Published in final edited form as: Clin Pharmacol Ther. 2017 Oct 10;103(2):310–317. doi: 10.1002/cpt.591

Table 4.

Drug and health services utilization among non-switchers and switchers to authorized generic vs. generic

Utilization Non-Switchers Switchers by Type
AG vs.

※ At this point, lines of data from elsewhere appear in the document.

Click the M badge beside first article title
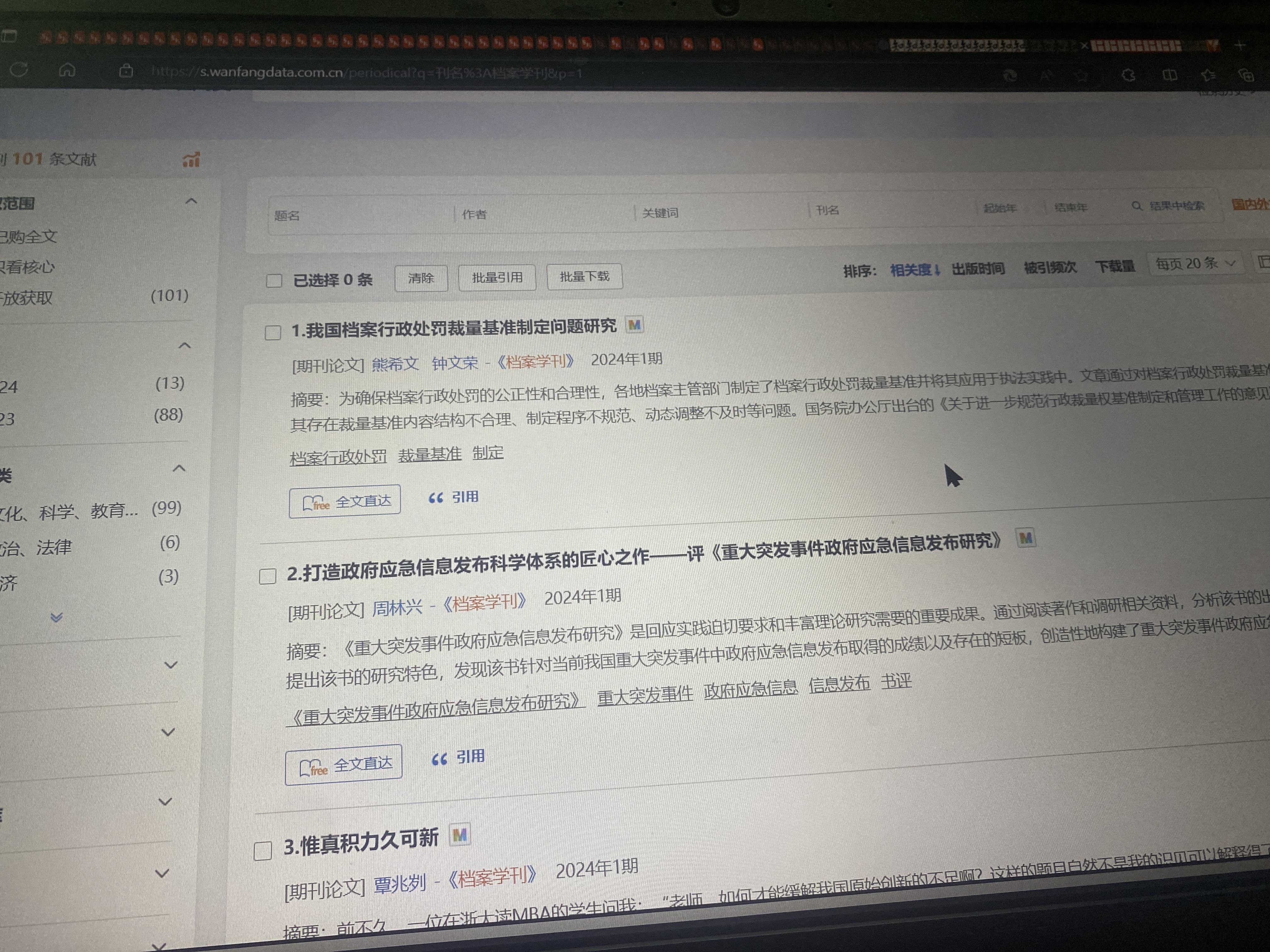The image size is (1270, 952). [x=634, y=325]
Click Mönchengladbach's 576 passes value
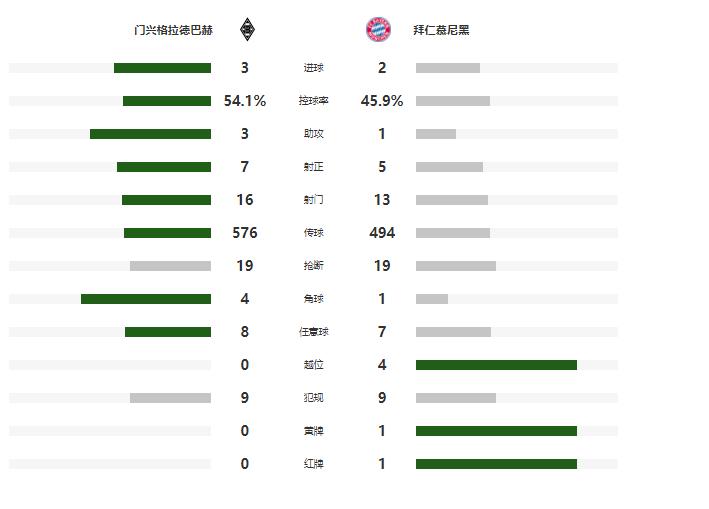 [244, 233]

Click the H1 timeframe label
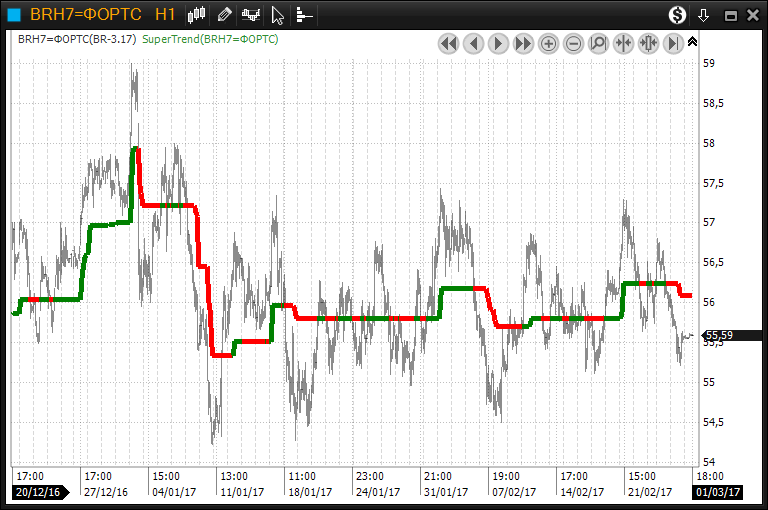coord(165,15)
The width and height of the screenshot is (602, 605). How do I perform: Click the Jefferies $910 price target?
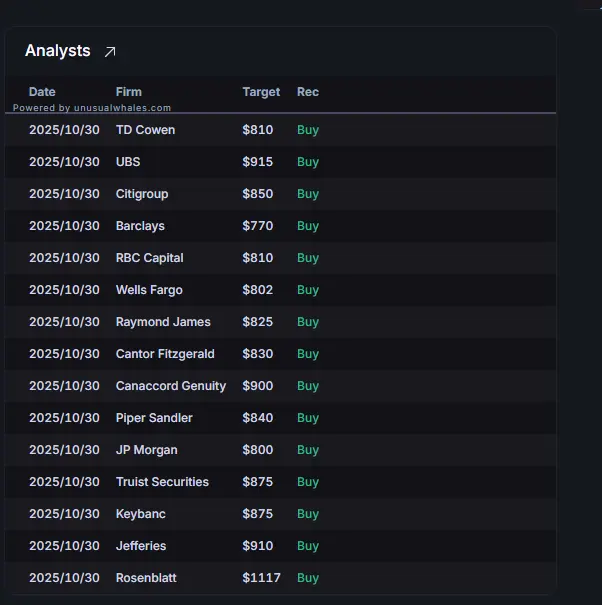[257, 546]
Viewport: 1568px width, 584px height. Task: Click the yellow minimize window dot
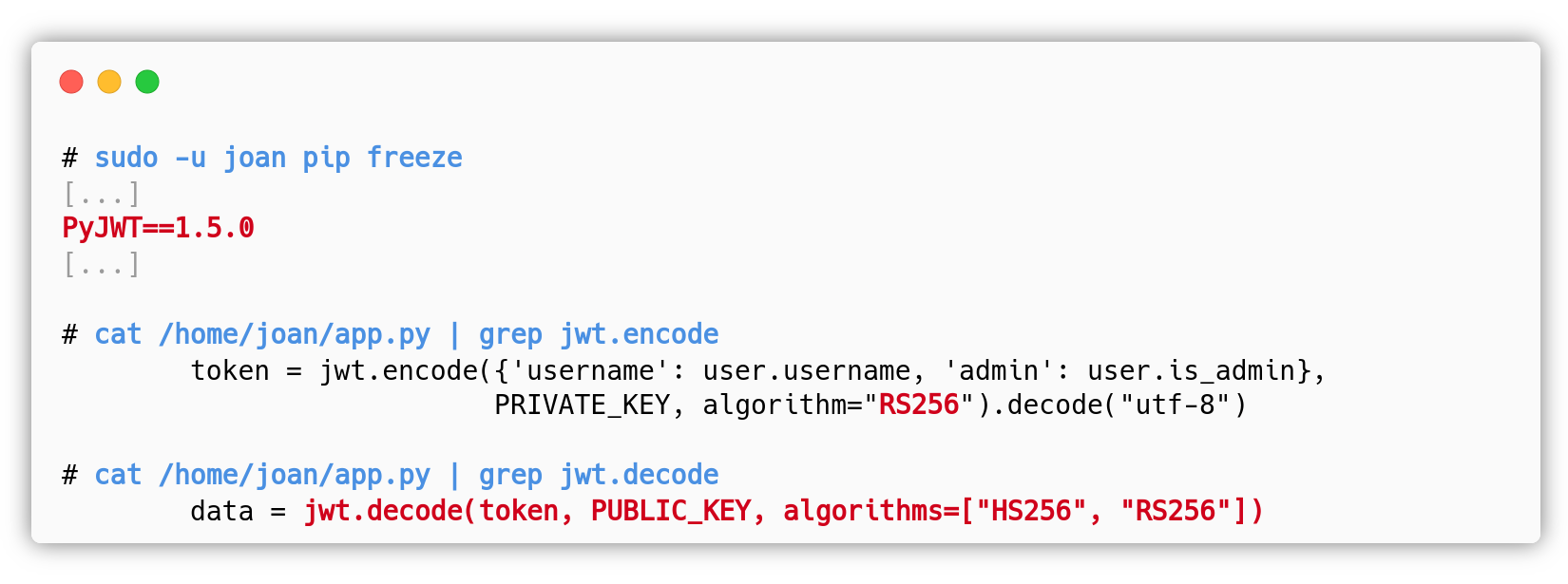[109, 82]
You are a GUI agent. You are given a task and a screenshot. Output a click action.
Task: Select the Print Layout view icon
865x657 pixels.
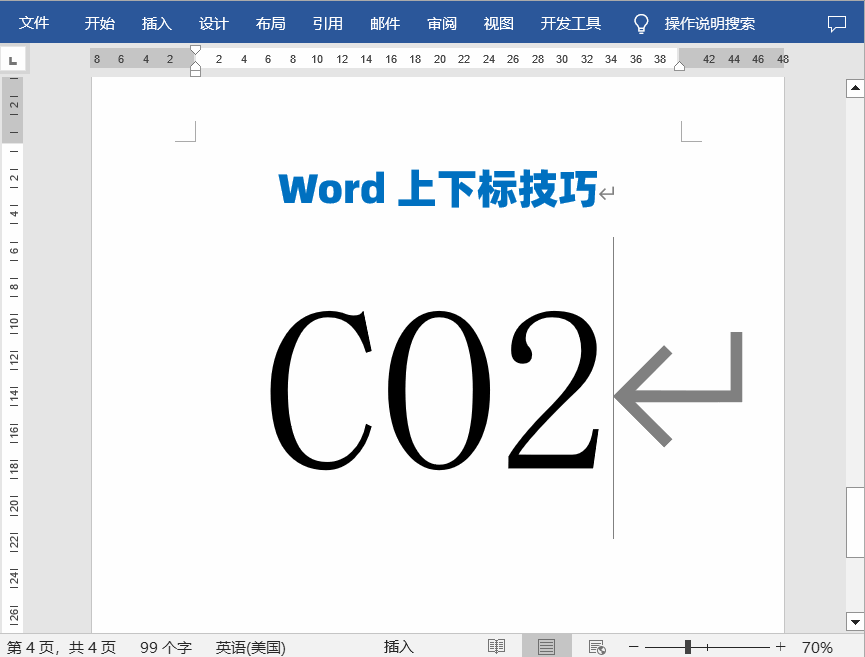pos(545,645)
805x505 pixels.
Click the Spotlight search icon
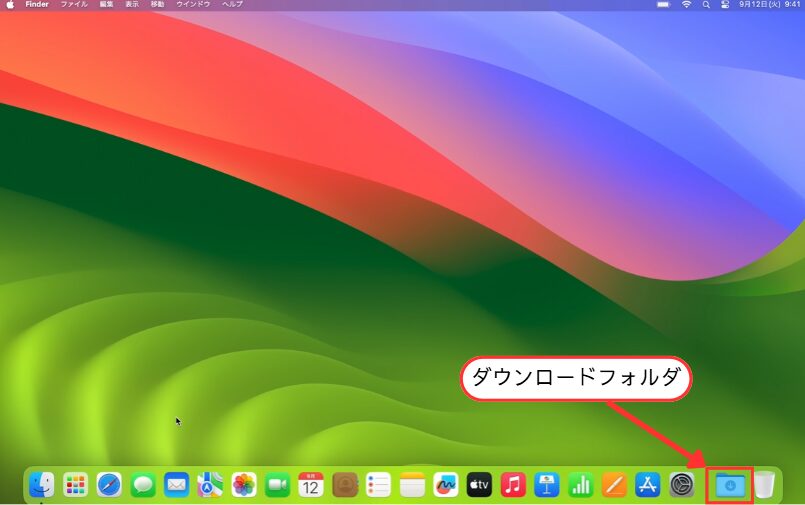pos(706,5)
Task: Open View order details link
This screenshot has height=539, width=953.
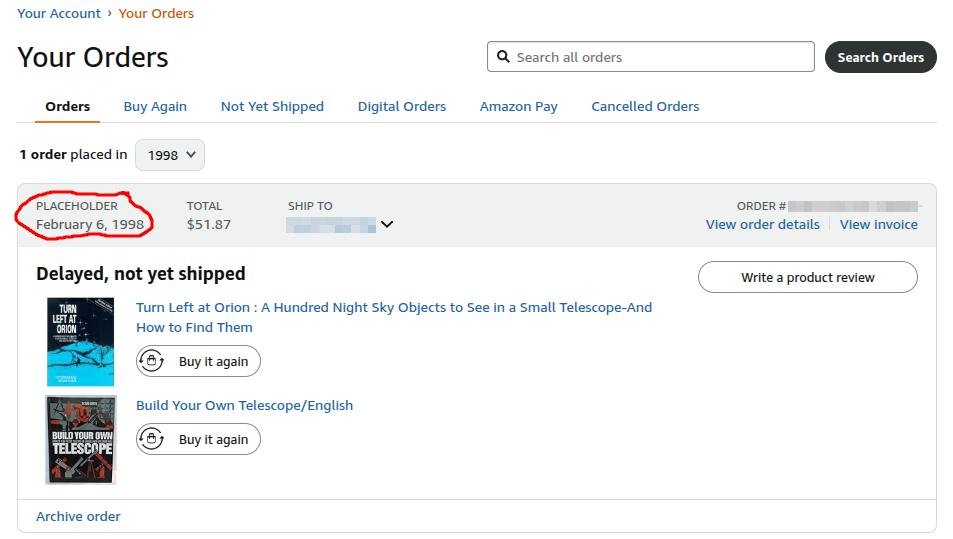Action: tap(762, 224)
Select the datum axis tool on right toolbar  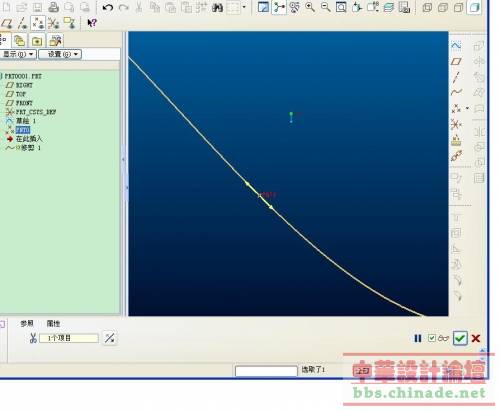[456, 77]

Generic P-value
Brand to AG Brand to Generic
Annual number of all-cause outpatient visits (mean, 95% CI) 20.8 (18.4-23.6) 17.5 (16.6-18.5) 17.4 (16.9-17.9) 0.819
Annual number of all-cause urgent care visits (mean, 95% CI) 11.4 (8.2-15.8) 0.6 (0.5-0.7) 0.5 (0.5-0.6) 0.140
Annual all-cause emergency department visits
 Any visit (%, 95% CI) 32.2 (23.8-41.9) 27.6 (24.5-30.8) 22.8 (21.3-24.3) 0.006
 Number per year (mean, 95% CI) 0.7 (0.4-1.0) 0.5 (0.4-0.6) 0.4 (0.4-0.5) 0.074
Annual all-cause hospitalizations
 Any visit (%, 95% CI) 26.0 (18.1-35.8) 17.7 (15.1-20.6) 17.7 (16.4-19.1) 0.997
 Number per year (mean, 95% CI) 2.5 (1.4-4.6) 1.4 (1.0-1.8) 1.5 (1.3-1.7) 0.641
Medication discontinuation (%, 95% CI) 99.4 (99.2-99.6) 35.2 (32.0-38.5) 34.8 (33.2-36.5) 0.854

The mean observation time was 78 days for non-switchers, 220 days for switchers to AG, and 276 days for switchers to generic. Because of these differences in observation time the occurrence and number of outpatient, urgent care, emergency department, and hospital visits was estimated on an annual basis using univariate negative binomial regression for count variables and logistic regression for binary variables without adjusting for covariates. The difference in utilization between switchers to AG and switchers to generic was assessed via rate ratios for the negative binomial models and odds ratios for the logistic models, with statistical significance reflected by P<0.05.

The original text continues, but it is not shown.